Stored records:
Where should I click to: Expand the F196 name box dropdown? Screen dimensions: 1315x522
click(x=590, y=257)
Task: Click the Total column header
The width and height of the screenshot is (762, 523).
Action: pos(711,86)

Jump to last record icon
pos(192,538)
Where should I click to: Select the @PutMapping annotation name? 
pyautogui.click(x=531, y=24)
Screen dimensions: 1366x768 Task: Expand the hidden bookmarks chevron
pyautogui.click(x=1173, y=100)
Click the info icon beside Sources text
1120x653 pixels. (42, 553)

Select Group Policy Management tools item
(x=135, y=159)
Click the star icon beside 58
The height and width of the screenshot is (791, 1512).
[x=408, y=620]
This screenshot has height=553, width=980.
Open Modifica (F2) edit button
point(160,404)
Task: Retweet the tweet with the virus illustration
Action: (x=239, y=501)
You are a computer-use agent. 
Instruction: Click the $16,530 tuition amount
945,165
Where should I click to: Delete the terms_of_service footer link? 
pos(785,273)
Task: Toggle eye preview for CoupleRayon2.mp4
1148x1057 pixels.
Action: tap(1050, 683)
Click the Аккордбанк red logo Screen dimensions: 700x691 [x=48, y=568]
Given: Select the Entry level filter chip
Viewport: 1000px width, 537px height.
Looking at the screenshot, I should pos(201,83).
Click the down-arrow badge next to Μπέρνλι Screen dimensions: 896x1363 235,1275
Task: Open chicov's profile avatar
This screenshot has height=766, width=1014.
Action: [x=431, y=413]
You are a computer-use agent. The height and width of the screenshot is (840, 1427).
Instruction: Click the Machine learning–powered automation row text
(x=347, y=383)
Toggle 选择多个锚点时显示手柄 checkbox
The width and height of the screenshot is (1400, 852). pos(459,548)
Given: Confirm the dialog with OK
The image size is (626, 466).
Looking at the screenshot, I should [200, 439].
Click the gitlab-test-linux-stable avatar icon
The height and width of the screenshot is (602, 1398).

> Work order:
Return the whole of the data, character for character.

> Solved exercise:
Where should I click to: Expand the F196 name box dropdown? Screen dimensions: 1315x522
click(x=590, y=257)
Task: Click the Total column header
The width and height of the screenshot is (762, 523).
Action: pos(711,86)

Jump to last record icon
pos(192,538)
Where should I click to: Select the @PutMapping annotation name? 
pyautogui.click(x=531, y=24)
Screen dimensions: 1366x768 Task: Expand the hidden bookmarks chevron
pyautogui.click(x=1173, y=100)
Click the info icon beside Sources text
1120x653 pixels. (42, 553)

Select Group Policy Management tools item
(x=135, y=159)
Click the star icon beside 58
The height and width of the screenshot is (791, 1512).
[x=408, y=620]
This screenshot has height=553, width=980.
Open Modifica (F2) edit button
point(160,404)
Task: Retweet the tweet with the virus illustration
Action: (x=239, y=501)
You are a computer-use agent. 
Instruction: Click the $16,530 tuition amount
945,165
Where should I click to: Delete the terms_of_service footer link? 
pos(785,273)
Task: Toggle eye preview for CoupleRayon2.mp4
1148x1057 pixels.
Action: tap(1050, 683)
Click the Аккордбанк red logo Screen dimensions: 700x691 [x=48, y=568]
Given: Select the Entry level filter chip
Viewport: 1000px width, 537px height.
Looking at the screenshot, I should pos(201,83).
Click the down-arrow badge next to Μπέρνλι Screen dimensions: 896x1363 235,1275
Task: Open chicov's profile avatar
This screenshot has height=766, width=1014.
Action: [x=431, y=413]
You are a computer-use agent. The height and width of the screenshot is (840, 1427).
Instruction: Click the Machine learning–powered automation row text
(x=347, y=383)
Toggle 选择多个锚点时显示手柄 checkbox
The width and height of the screenshot is (1400, 852). pos(459,548)
Given: Confirm the dialog with OK
The image size is (626, 466).
Looking at the screenshot, I should [200, 439].
Click the gitlab-test-linux-stable avatar icon
The height and width of the screenshot is (602, 1398).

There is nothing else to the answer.